++++ TASK MATERIAL

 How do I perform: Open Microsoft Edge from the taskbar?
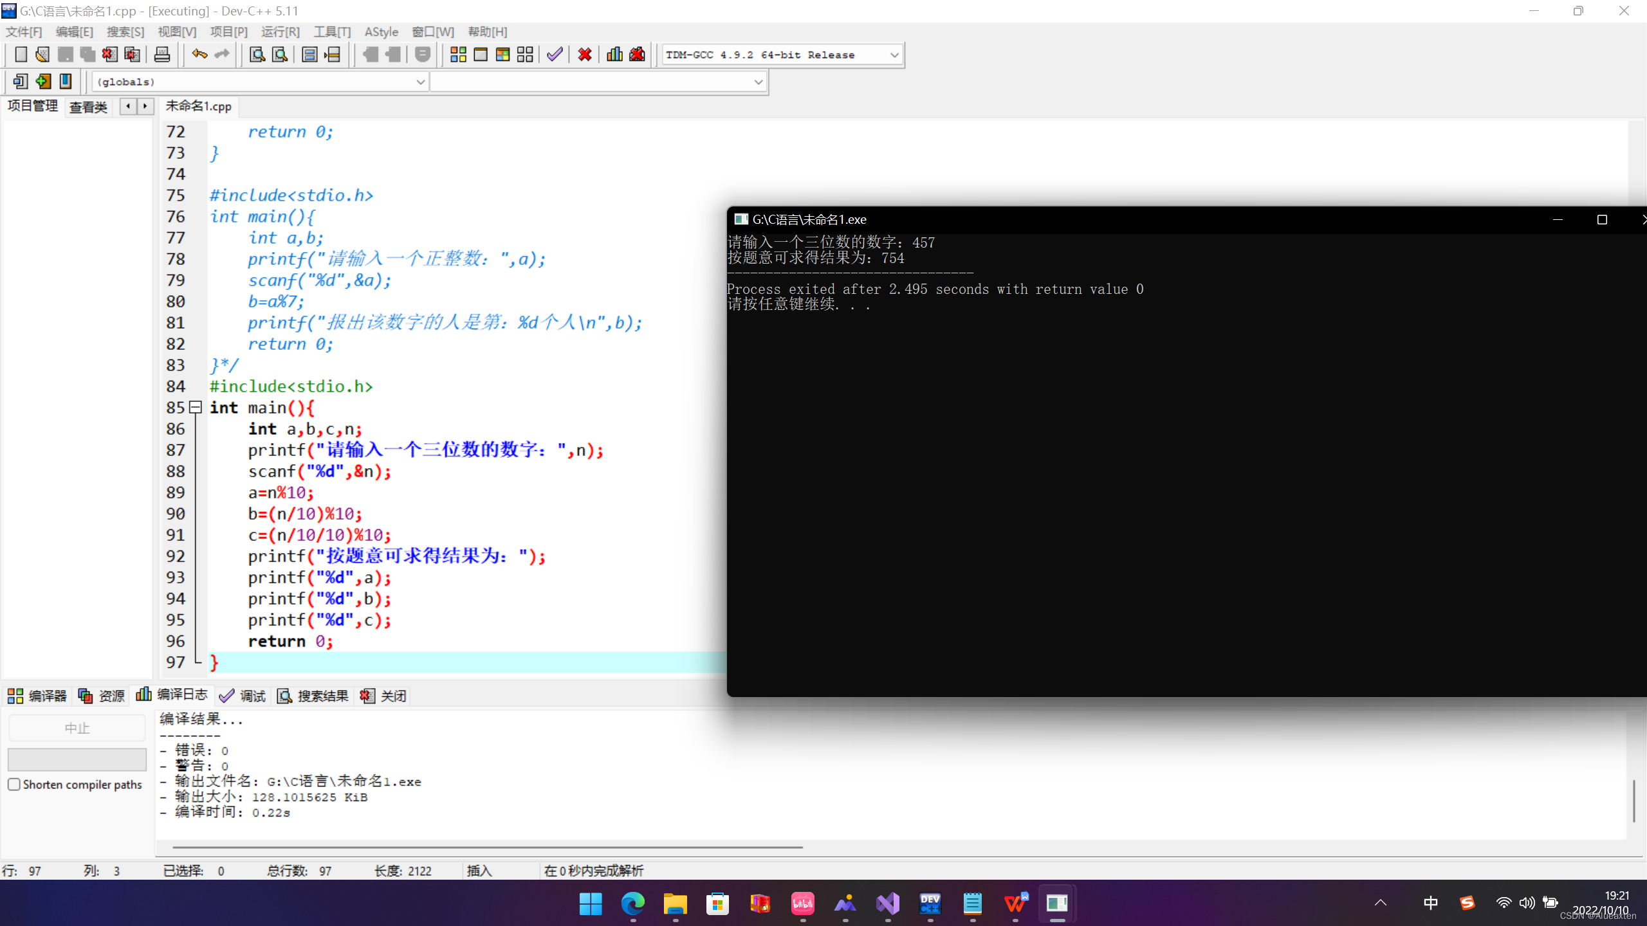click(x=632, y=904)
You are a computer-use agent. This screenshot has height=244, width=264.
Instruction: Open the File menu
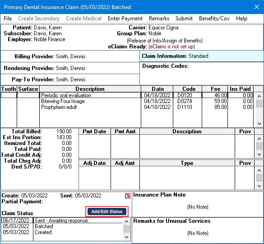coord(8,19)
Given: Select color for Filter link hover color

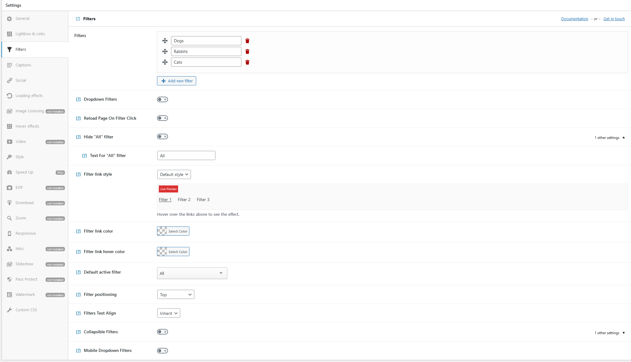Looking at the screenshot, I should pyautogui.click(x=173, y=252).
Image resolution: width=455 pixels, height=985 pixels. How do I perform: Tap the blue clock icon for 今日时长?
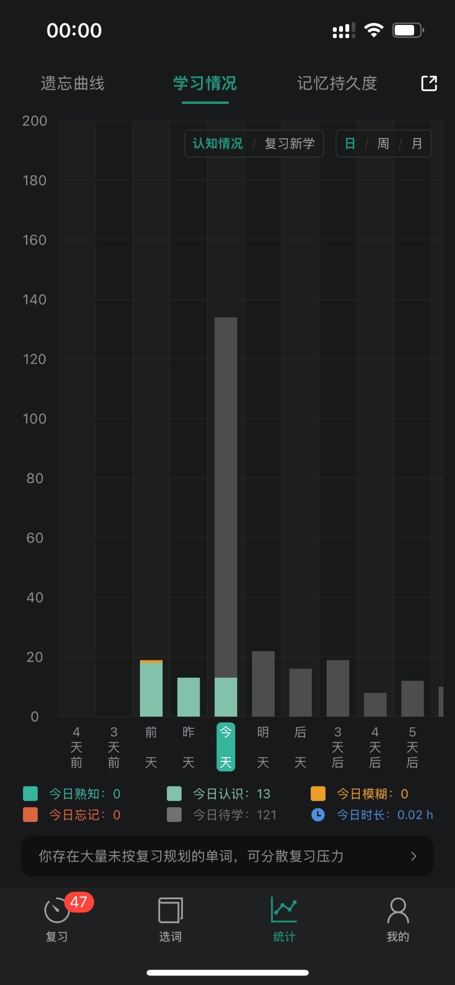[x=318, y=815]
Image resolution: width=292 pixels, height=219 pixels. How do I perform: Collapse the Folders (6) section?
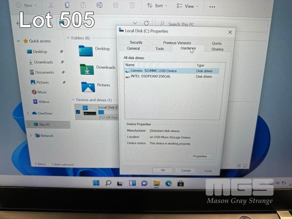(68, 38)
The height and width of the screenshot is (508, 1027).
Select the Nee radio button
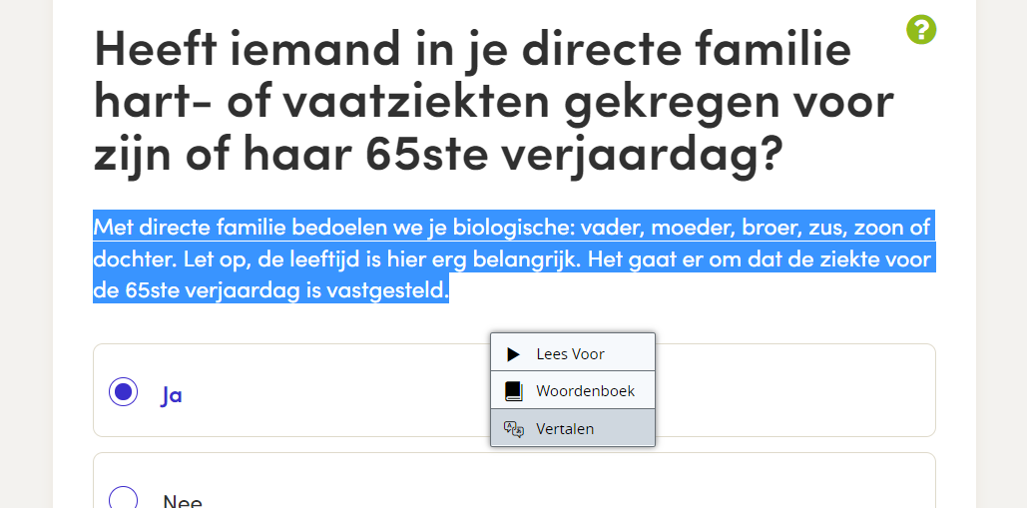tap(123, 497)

++++++++

Rewrite the lines above, swapping "How do I perform" for "How can I carry out" wherever it occurs and leaving everything else unchanged. Omit the pictures from your answer.

 How can I carry out: Open Microsoft Edge from the taskbar?
click(x=632, y=904)
You are a computer-use agent. This screenshot has height=244, width=264.
Instruction: Open the File menu
coord(8,19)
Given: Select color for Filter link hover color

Looking at the screenshot, I should pyautogui.click(x=173, y=252).
Image resolution: width=455 pixels, height=985 pixels. How can I carry out: Tap the blue clock icon for 今日时长?
[x=318, y=815]
Image resolution: width=292 pixels, height=219 pixels. How can I carry out: Collapse the Folders (6) section?
(68, 38)
The height and width of the screenshot is (508, 1027).
Select the Nee radio button
tap(123, 497)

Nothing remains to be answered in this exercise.